> [TEXT UNDER STUDY]
##############################

In this case, the Park successfully rebutted the presumption of actual knowledge. Legal Aid divides its attorneys into workgroups or divisions. McCoy was assigned to the economics division. Plants's case was assigned to the housing division, and McCoy did not participate in that division's conferences. She testified that she had no actual knowledge of Plants's confidential information, never accessed Plants's file, and never participated in Plants's case. Indeed, McCoy testified that she did not participate in any telephone conferences related to the housing workgroup. McCoy rebutted the presumption that she had confidential knowledge, and Plants offered no evidence to contradict McCoy's testimony. These facts sharply contrast Norman and Burnette where counsel had actual knowledge but argued that the knowledge was irrelevant or not prejudicial.

Still, we do not take any potential breach of attorney-client confidences lightly. And we should always consider disqualifications *760of counsel with caution. Burnette , 303 Ark. at 155, 794 S.W.2d at 148. While disqualification is necessary to protect and preserve the attorney-client relationship, it is a drastic measure and should be imposed only when clearly required. Therefore, we must balance protecting an attorney-client relationship with depriving a litigant of his or her choice of counsel. Additionally, today many lawyers associate in firms, many to some degree limit their practice to one field or another or one division or another, and many move from one firm to another several times in their careers. See Ark. R. Prof'l Conduct 1.9 cmt [4]. Absent some potential exposure of client confidentiality, we decline to unduly limit a litigant's choice of counsel and the ability of attorneys to freely associate and disassociate. Here, McCoy not only had no contact with the client, but also no contact with any of the client's information. Under these circumstances, we cannot deny the Park's right to counsel.

##############################

> [REQUIREMENT 1]
Decide whether each statement below agrees with the passage on attorney disqualification, answering yes or no and quoting the words from the passage that settle it: (a) McCoy was assigned to the housing division; (b) Plants offered evidence contradicting McCoy's testimony; (c) the court describes disqualification as a drastic measure.
> [REQUIREMENT 2]
According to the passage on attorney disqualification, which Legal Aid division handled Plants's case?

> [RAW DATA]
##############################

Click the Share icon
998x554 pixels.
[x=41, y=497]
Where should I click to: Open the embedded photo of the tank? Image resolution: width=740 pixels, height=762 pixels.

##############################

> [ANSWER 1]
(a) No: "McCoy was assigned to the economics division."
(b) No: "Plants offered no evidence to contradict McCoy's testimony."
(c) Yes: "it is a drastic measure and should be imposed only when clearly required."

> [ANSWER 2]
The housing division.